R v Daly

Case

[1992] QCA 50

1/04/1992

No judgment structure available for this case.

IN THE COURT OF APPEAL [1992] QCA 050

SUPREME COURT OF QUEENSLAND No. 266 of 1991

THE QUEEN

v.

DANIEL JOSEPH DALY

(Appellant)

JUDGMENT OF THE COURT

The appellant was convicted in the Supreme Court on 23 September 1991 of one count of producing a dangerous drug (cannabis sativa) and one of possession of implements used in connection with the production of a dangerous drug. He was sentenced to concurrent terms of 4 years imprisonment in respect of each offence. He appeals to this Court against those convictions and seeks leave to appeal against those sentences.

The appeal against convictions is on the ground that they were so unsafe and unsatisfactory as to constitute a miscarriage of justice and should therefore be quashed. It was common ground

between the parties that the question of guilt on the second

offence followed from the first.

The case against the appellant was entirely circumstantial. The relevant facts proved were as follows.

On 29 November 1990 the appellant entered into a contract to purchase a parcel of land of approximately 100 hectares which may be conveniently described as Lot 11 Halliford Road, Cumberilla via Dalby.

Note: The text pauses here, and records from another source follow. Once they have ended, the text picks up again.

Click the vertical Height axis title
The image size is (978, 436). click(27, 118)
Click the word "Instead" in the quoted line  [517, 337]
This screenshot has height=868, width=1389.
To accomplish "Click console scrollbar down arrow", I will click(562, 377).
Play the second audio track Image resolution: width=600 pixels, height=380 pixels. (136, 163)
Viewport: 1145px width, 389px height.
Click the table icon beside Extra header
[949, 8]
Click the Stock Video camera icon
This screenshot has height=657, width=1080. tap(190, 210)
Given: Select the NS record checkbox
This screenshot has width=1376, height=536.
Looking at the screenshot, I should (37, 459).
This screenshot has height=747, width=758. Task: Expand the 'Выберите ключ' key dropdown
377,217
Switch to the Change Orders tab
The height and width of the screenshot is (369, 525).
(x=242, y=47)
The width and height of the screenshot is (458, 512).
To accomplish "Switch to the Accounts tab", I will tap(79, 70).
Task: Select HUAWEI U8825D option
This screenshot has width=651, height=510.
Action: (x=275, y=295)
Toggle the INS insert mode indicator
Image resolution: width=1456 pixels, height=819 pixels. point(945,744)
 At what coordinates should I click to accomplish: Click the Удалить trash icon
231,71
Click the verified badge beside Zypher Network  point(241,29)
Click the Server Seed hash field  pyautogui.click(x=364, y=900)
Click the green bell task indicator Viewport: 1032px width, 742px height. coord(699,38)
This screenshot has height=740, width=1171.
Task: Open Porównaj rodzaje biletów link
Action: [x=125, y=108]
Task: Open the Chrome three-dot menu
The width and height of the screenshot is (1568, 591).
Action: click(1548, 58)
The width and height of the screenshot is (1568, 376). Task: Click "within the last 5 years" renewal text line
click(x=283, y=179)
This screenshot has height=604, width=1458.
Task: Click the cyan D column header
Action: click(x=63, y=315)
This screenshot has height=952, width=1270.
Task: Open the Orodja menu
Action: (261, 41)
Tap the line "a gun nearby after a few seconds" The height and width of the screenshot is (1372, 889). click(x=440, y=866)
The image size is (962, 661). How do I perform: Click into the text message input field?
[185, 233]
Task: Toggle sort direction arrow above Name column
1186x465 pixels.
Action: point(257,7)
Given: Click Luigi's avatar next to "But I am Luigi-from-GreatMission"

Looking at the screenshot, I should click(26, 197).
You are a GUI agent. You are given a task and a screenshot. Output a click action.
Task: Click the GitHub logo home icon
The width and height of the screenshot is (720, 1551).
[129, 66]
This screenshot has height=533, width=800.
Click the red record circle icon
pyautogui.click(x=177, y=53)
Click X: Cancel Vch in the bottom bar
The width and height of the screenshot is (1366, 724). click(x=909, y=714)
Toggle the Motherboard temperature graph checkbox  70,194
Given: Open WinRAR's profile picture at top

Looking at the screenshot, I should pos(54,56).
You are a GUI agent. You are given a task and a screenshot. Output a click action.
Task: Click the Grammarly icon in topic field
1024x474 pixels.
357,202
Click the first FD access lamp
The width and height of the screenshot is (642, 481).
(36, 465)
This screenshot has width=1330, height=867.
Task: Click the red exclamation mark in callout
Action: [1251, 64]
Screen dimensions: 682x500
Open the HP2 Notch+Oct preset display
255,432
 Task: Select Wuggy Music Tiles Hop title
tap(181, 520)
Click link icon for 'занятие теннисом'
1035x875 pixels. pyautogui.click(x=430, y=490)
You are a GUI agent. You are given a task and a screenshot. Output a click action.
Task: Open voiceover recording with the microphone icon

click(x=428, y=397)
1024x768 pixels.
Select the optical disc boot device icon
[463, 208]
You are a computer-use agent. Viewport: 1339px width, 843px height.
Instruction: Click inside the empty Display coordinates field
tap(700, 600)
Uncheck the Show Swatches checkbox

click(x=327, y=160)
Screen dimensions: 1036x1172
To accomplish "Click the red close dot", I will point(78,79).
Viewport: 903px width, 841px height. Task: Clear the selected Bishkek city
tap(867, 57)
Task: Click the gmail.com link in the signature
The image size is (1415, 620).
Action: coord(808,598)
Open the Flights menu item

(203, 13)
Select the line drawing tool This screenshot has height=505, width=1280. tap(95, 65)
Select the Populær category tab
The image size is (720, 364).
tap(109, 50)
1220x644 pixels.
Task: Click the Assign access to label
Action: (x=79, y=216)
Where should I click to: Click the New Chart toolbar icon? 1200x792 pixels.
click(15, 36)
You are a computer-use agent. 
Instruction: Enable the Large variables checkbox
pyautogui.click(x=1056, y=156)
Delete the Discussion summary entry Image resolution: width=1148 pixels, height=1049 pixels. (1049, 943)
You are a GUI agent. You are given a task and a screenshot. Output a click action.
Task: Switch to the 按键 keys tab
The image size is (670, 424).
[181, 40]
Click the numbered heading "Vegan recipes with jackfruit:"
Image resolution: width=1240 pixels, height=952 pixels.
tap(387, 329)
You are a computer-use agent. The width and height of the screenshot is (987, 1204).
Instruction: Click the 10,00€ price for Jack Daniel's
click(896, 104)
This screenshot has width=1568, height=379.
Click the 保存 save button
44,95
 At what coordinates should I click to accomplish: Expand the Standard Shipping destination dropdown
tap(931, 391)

On the same day the appellant's brother and his sister-in-law signed contracts to purchase Lots 10 and 12 respectively, those lots adjoining the appellant's lot on either side. The appellant made the only inspection and conducted the negotiations in respect of the purchase of all three lots and told a neighbour at Cumberilla that he had purchased three blocks. Some time in December 1990 after 10 December the appellant took a caravan from Redcliffe to Lot 11 and on another occasion he took a "trailer load of stuff" there.

The evidence does not disclose what was on the trailer, though
it apparently included things that were quite expensive. The

appellant was also observed by a neighbour, either on or in the vicinity of Lot 11 twice between then and 2 March. No attempt was made to fix the first occasion in time. The second was said to be just after Christmas.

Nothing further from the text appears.